* Recorded data *

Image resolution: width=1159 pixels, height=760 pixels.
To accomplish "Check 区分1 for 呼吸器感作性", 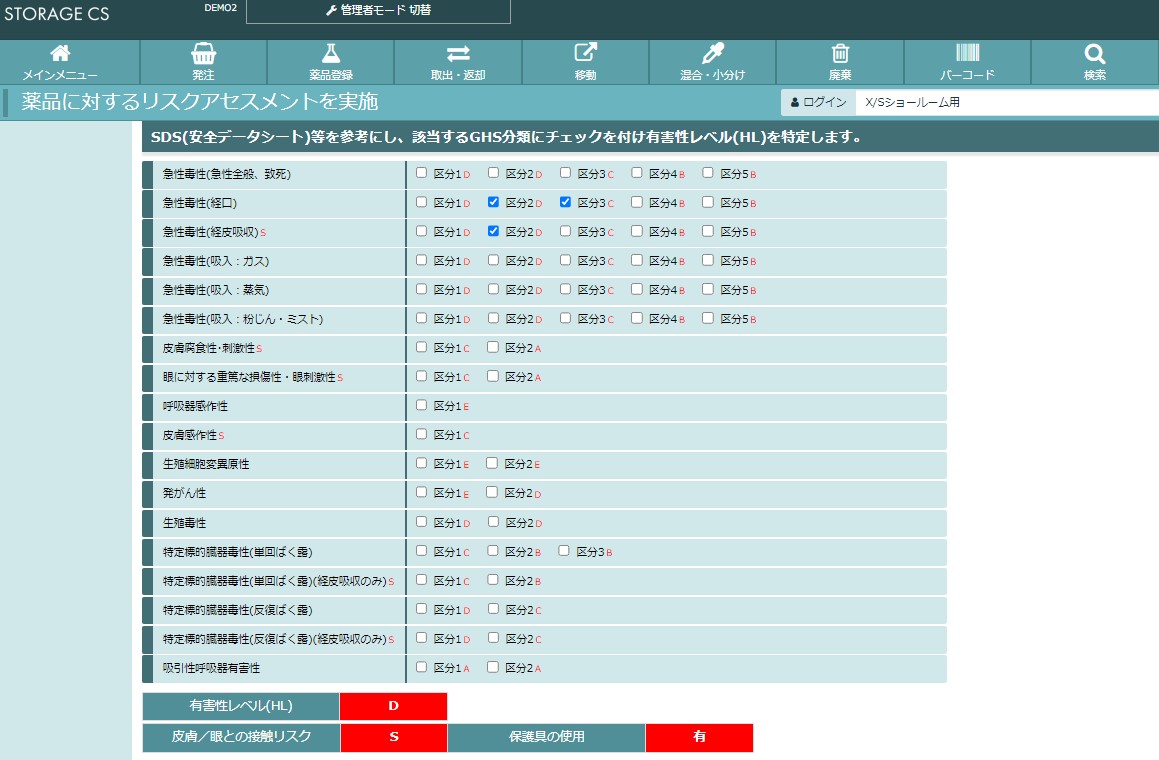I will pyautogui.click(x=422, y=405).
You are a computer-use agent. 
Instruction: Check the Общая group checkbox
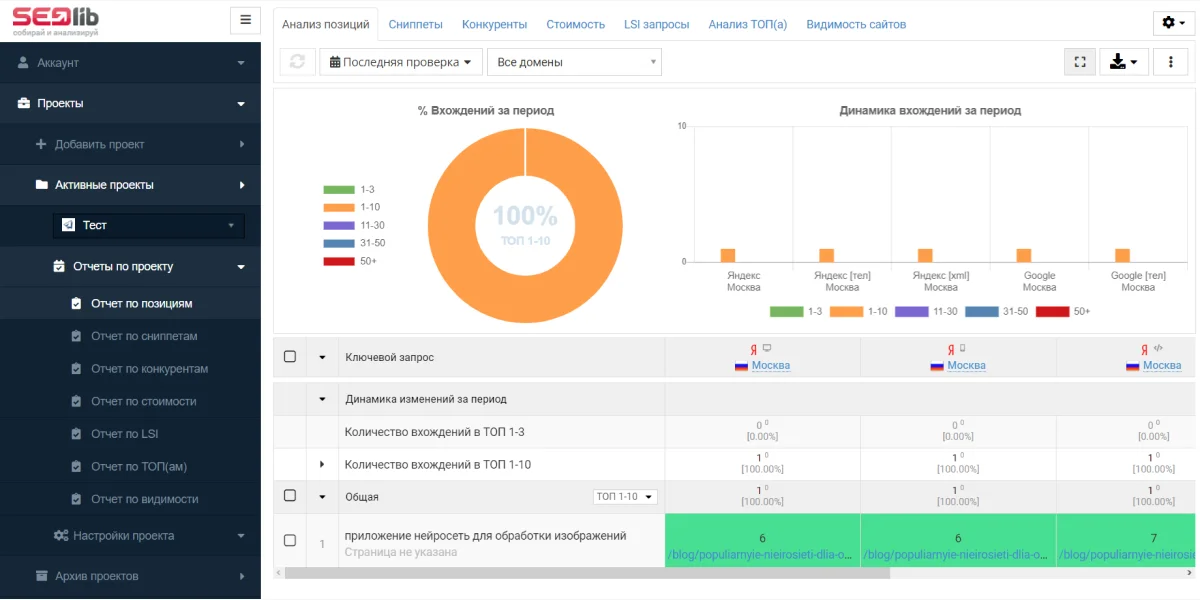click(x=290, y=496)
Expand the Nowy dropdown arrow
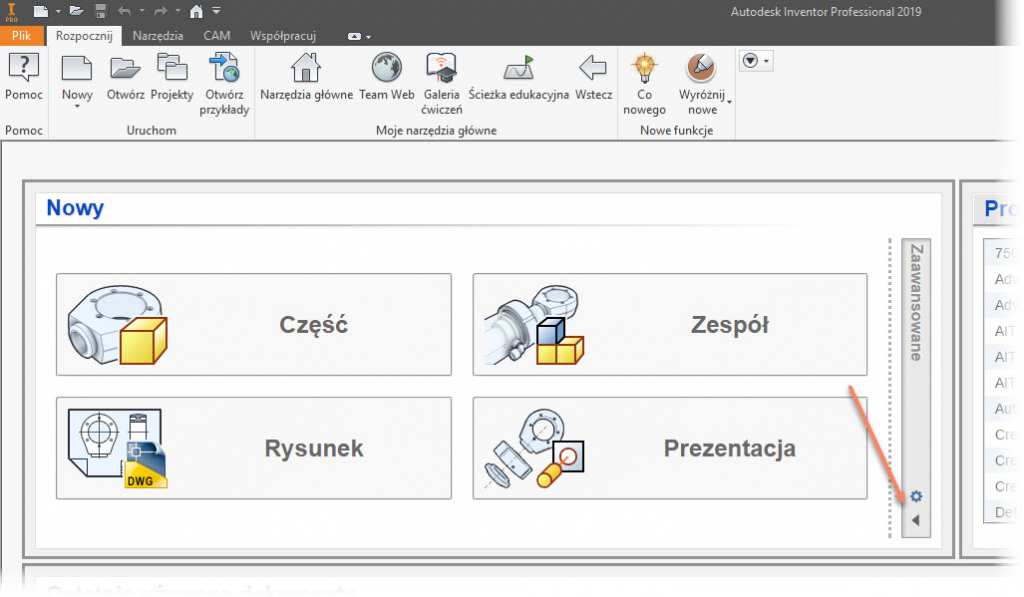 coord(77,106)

...

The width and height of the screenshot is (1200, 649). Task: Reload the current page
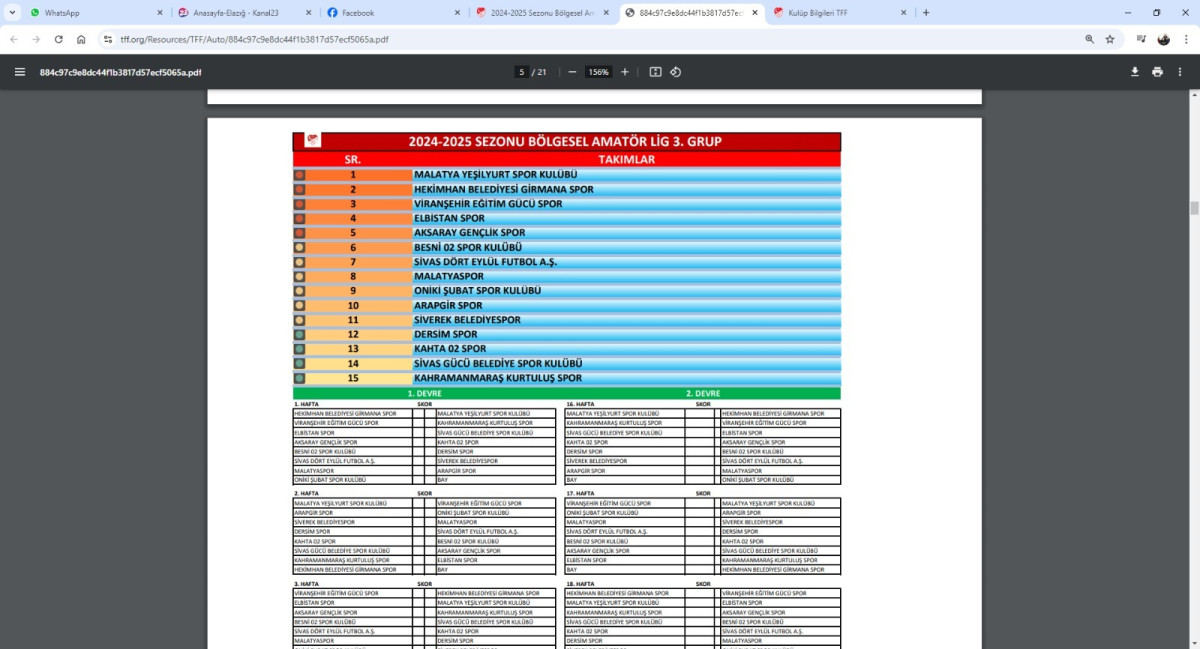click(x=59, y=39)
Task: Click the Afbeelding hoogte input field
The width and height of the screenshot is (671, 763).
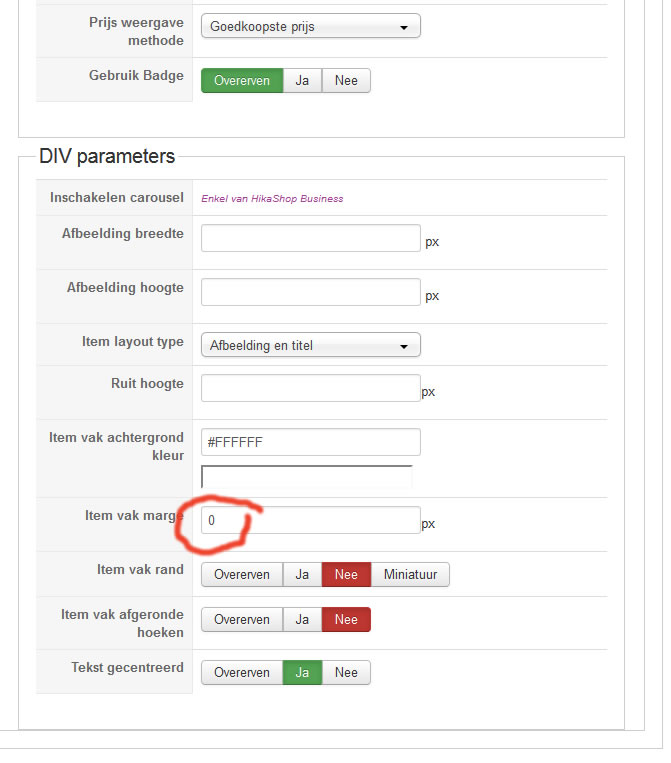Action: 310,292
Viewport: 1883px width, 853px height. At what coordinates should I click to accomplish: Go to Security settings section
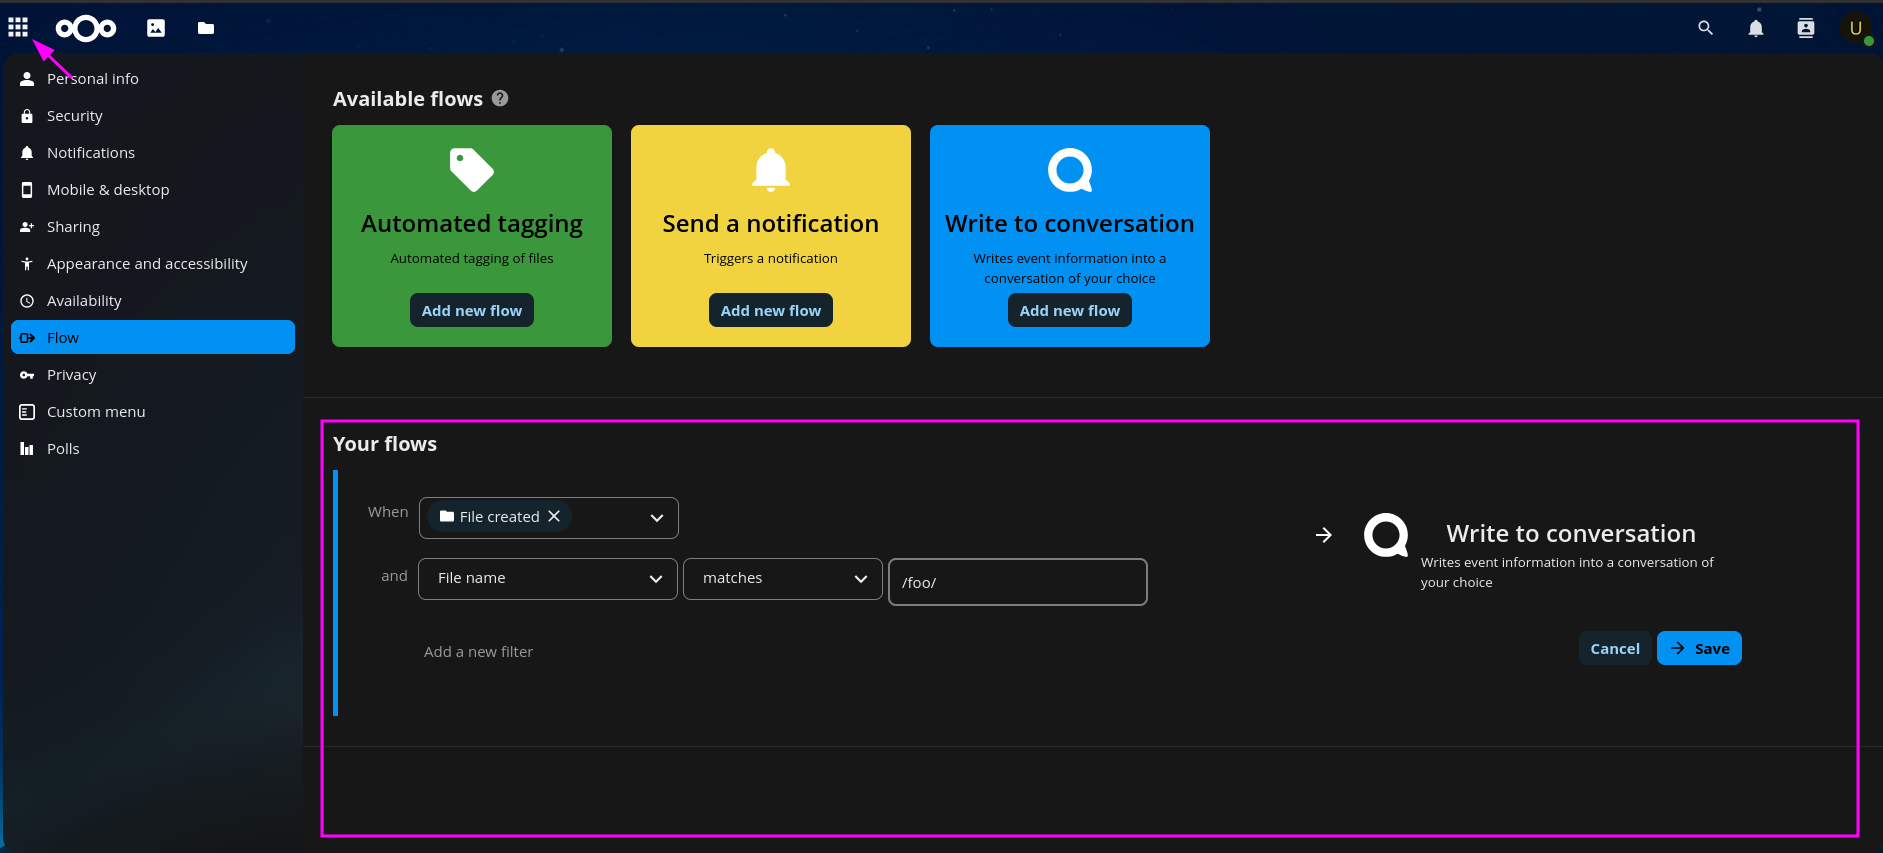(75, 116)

* * *

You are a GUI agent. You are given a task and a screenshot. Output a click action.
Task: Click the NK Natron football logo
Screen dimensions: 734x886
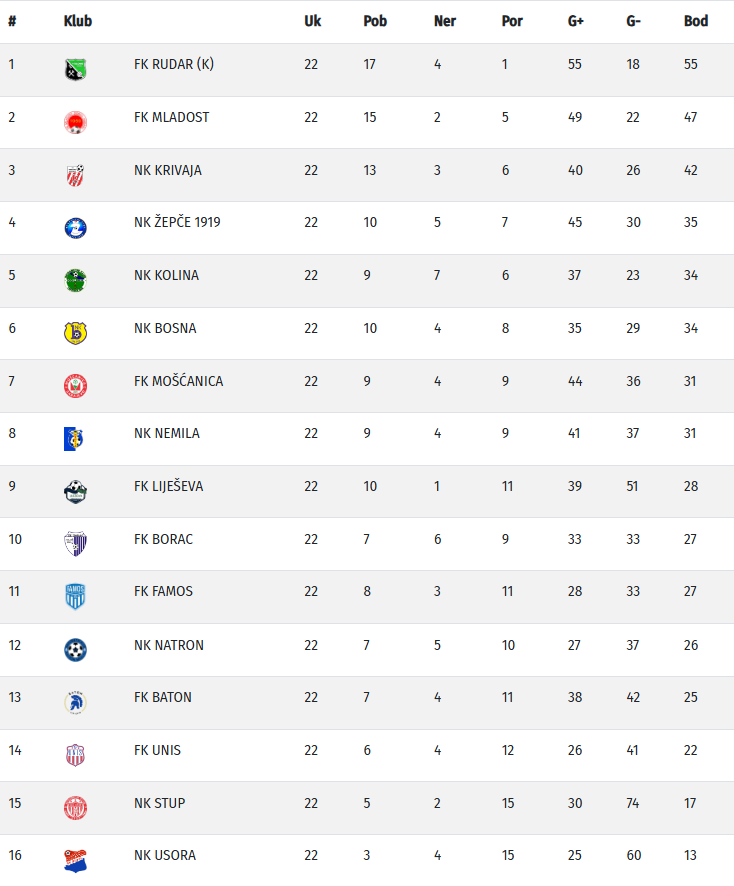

* Requirement *
Run a filter over the data above and keep each line that contains the word "agent".

* Solution to the exercise *
You are a computer-use agent. 
You are a GUI agent. You are given a task and a screenshot. Output a click action.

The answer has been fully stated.